Oh well {shrugs} you can't shove the water down the horses throat.

(What he wanted me to make a joke of was the element of fear he introduces into the family unit, in particular, the fear he may have instilled in our daughter. I refused to joke about something as serious as that.)

 
At 3:40 PM, Anonymous Anonymous said...

The narcissist CAN be rather amusing when you aren't too intimately involved with it. One narcissist I used to know believed she was a brilliant scientist who was destined to change the world as we know it into a technological spiritual utopia, or something like that.

The narcissist had an elaborate fantasy life in which extra-terrestrials had been visiting her since childhood because they needed to collaborate with her scientifically.

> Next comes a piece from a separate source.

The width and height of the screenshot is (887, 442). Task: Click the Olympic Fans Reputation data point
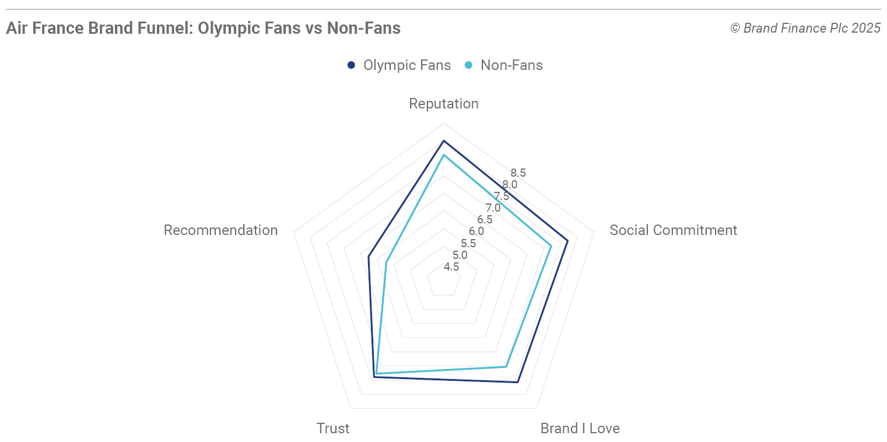point(444,141)
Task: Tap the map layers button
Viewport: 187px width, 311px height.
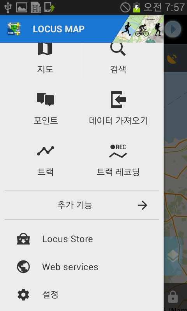Action: click(x=173, y=256)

Now, this person didn't so much as posess an undergrad degree in science and when she tried majoring in physics, failed miserably. But, still, ETs needed HER. Not Stephen Hawking. Not NASA scientists. Her.

She also had channeled a disembodied entity for several years gaining a devoted band of New Age nitwits who had to jump to her every command, lest she refuse to bless them with more moronic blather.

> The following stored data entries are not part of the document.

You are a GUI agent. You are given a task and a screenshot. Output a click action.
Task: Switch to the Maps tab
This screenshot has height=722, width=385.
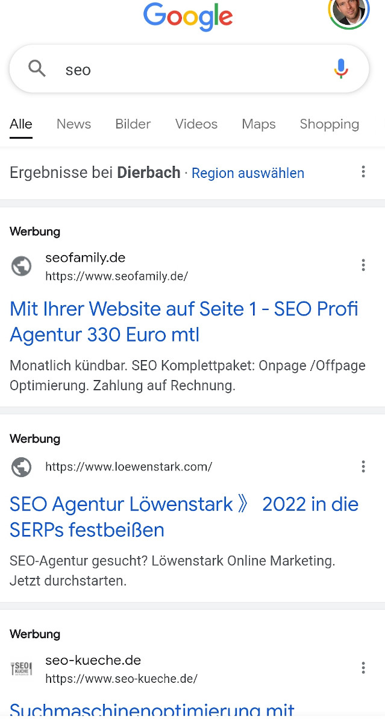[258, 124]
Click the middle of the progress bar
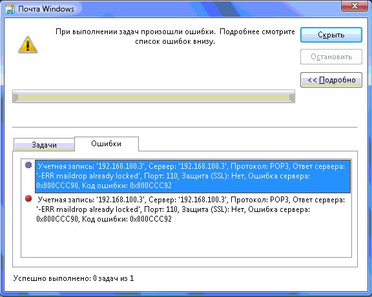Screen dimensions: 372x297 [x=154, y=97]
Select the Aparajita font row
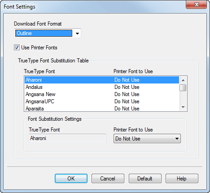 tap(102, 108)
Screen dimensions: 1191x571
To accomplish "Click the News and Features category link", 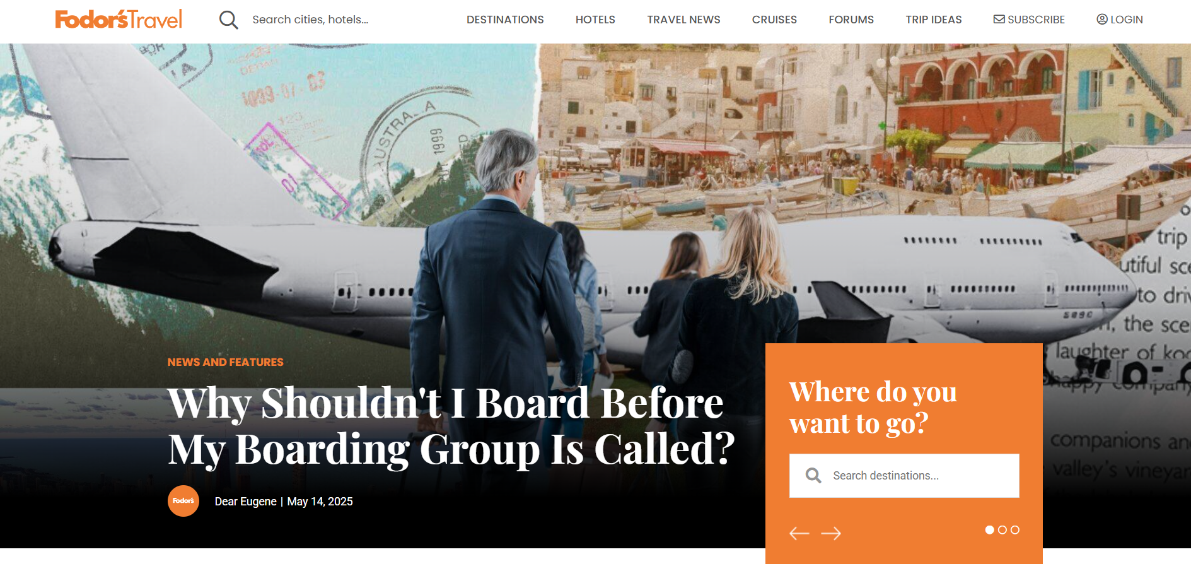I will tap(226, 362).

If confronted with evidence of her reality, like the fact that she stayed up studying all night for a physics exam and ended up with the same grade I got without studying, she flipped. Big temper tantrums were de rigeur for her.

I wasn't one of her real victims, though. The people she really worked her shit on were her unfortunate significant others and children. For them it's probably no laughing matter.

 
At 3:27 PM, Anonymous Anonymous said...

I also like to give an example on this one as a contribution to the topic.
That girlfriend who left me when my mother died, told me early on in our relationship she was an artist-painter who did four years arts-college on the best art-schools in Holland.
She told me she did 2 years on an academie in Utrecht where she got so frustrated about the quality of the teachers and classes that, she quite there and went to the famous Rietveld-academie in Amsterdam. But also there she got fed up with the teachers and quality of lessons. Just before the end-exames in the fourth year she decided to quite. She just felt the diplome was not usefull to her anyway for an artistic career with her talent. This is what she told me.
I thought it was a bit stupid to stop just before the end of four years studying but didn't pay attention to it that much then and had no reason to not believing this story. Why should anyone invent such a story?
Later on we went to musea quite often cause I like art and ofcourse she did I believed, also regarding her background.
But I started to notice she often critisised the art she saw and never had the reaction on a good work of art I had. Chagall, Van Gogh and others she mentioned as childswork that she could not understand was hanging in a museum.
She could do something like that much better she said as she only would.
I discussed and argumented about this with her only to find she went irritated and started spoiling teh day with her grunch and attitude.
I started to understand her difficulties at collega a bit more..
Years later I spoke to a men who knew her very well at the time she went to this academies and he told me a quite differant story.
She started indeed in Utrecht and passed the first propadeuse-year. The second year she failed and decided to do this second year over again on the academie in Amsterdam. She failed again and for the third time did the second year till they strongly adviced her to stop for she wouldn't passe this time also.
Quite a differant story..
Now I know she is running a web-site presenting herself as an respected and succesfull artist.
The fantasie goes on and there was- and is no reality-testing which can make her believe otherwise.
No lack of succes, no truth, nothing.
And still she lies and people believe her and admire her.
Why shouldn't they?
And, as you mention well Kathy, why should anuone believe me?